### Exercise instructions
Across the records below, how many lines contain the string "Prodáváme"? Give the number by itself.
----------
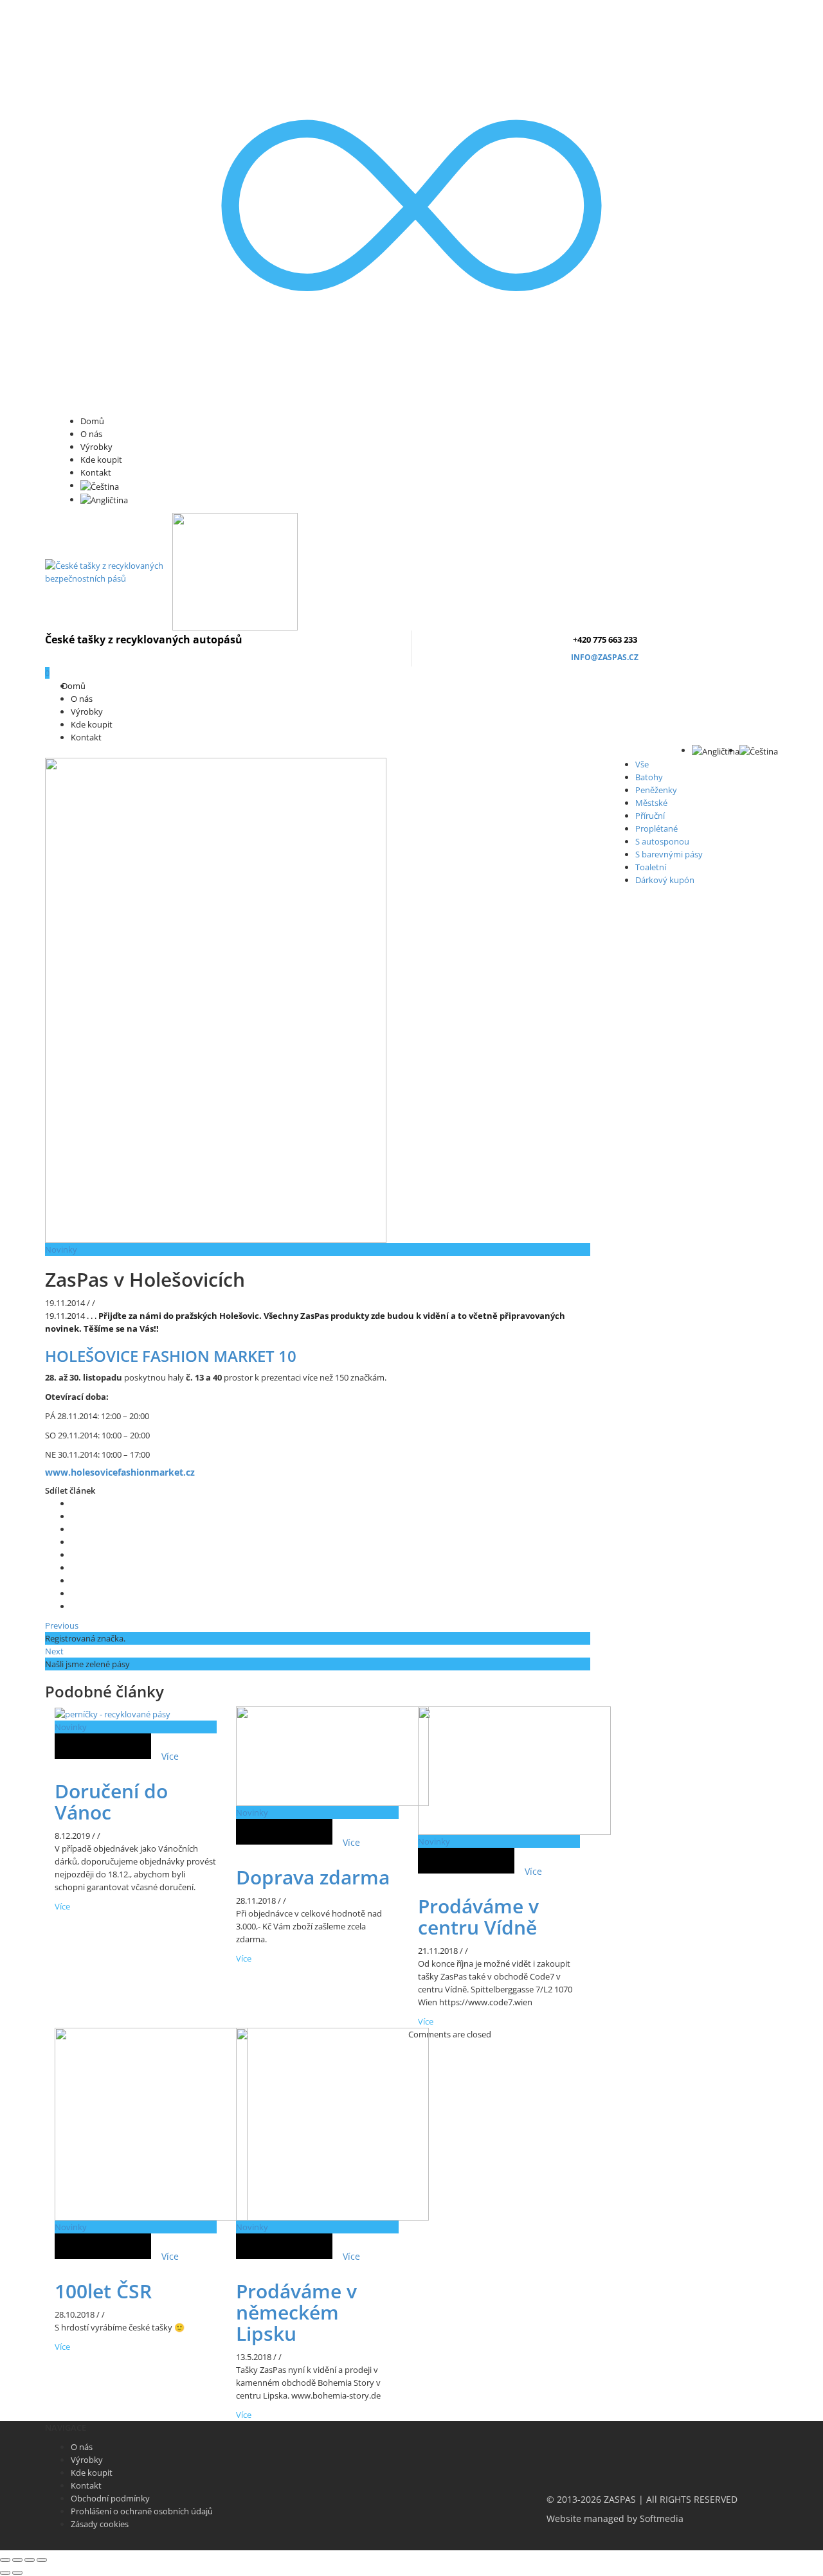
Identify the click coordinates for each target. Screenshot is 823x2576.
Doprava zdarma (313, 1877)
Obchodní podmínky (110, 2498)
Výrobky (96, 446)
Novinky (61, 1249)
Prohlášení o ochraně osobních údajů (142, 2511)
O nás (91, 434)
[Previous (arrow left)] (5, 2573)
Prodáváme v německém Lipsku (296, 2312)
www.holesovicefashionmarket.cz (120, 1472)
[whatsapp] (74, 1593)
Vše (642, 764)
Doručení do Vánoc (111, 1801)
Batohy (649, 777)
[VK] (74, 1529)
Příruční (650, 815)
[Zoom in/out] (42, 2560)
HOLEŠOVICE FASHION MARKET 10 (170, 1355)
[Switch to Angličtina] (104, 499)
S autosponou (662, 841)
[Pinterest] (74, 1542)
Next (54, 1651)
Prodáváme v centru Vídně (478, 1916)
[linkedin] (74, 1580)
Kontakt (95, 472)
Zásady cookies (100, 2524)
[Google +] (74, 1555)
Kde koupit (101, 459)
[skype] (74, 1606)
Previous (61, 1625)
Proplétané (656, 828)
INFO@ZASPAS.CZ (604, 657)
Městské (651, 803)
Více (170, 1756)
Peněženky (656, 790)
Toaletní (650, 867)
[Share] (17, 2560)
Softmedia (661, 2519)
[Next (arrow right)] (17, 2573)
----------
### Final answer
2